Texas AIDS Network will support this Exceptional Item Request. However, since the request will only provide for services at the current level without expanding or improving the Texas HIV Medication Program, we believe that additional funds should be requested. These funds could be used to expand the formulary to cover co-infection with Hepatitis C, better treatment for AIDS wasting, and begin to help with treatment of the side effects of HAART.

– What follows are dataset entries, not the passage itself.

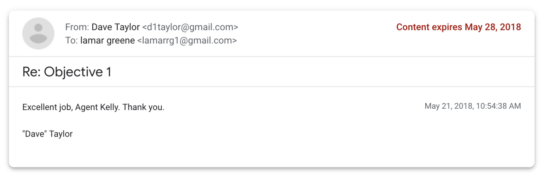Click sender name Dave Taylor
The width and height of the screenshot is (542, 175).
pyautogui.click(x=116, y=27)
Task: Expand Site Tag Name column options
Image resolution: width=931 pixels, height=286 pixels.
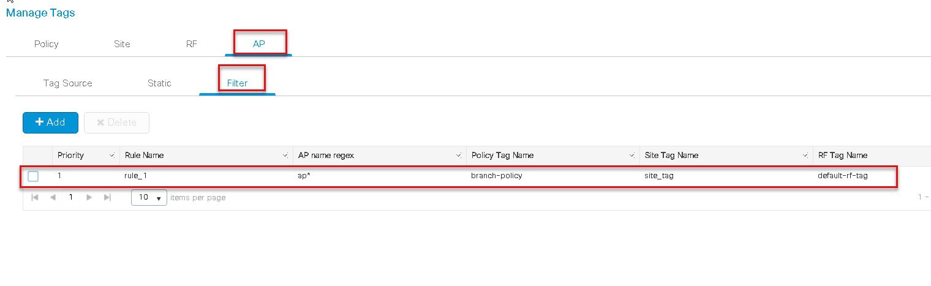Action: point(806,156)
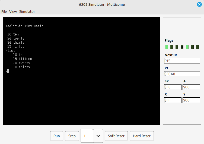Click the I interrupt flag indicator
The width and height of the screenshot is (204, 144).
tap(187, 47)
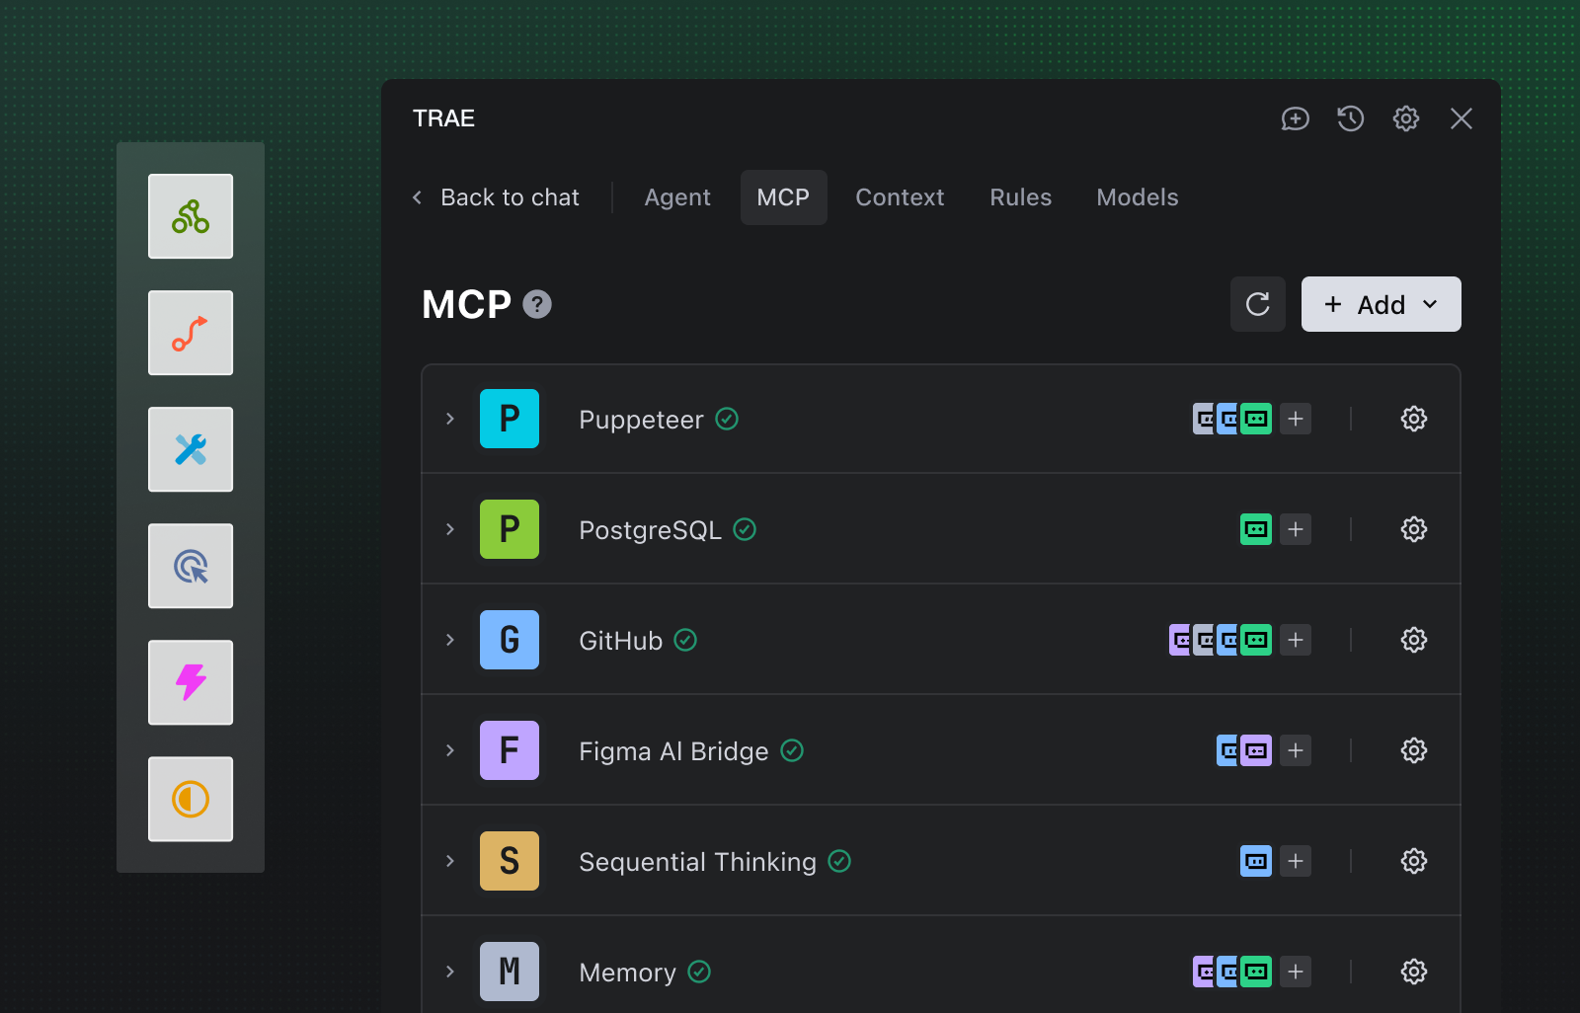The height and width of the screenshot is (1013, 1580).
Task: Click the purple Figma AI Bridge tile
Action: 510,750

Once again, we recommend that concerned members of the HIV/AIDS community begin to meet with their state representatives and senators to discuss this request. At this time, we would recommend that this discussion be the focus of a second visit with legislators, following on an earlier meeting to discuss the restoration of the proposed 10 percent cut in funds for HIV/AIDS. We expect to have a specific recommendation for the additional funds needed for expansion and improvement within the next few weeks.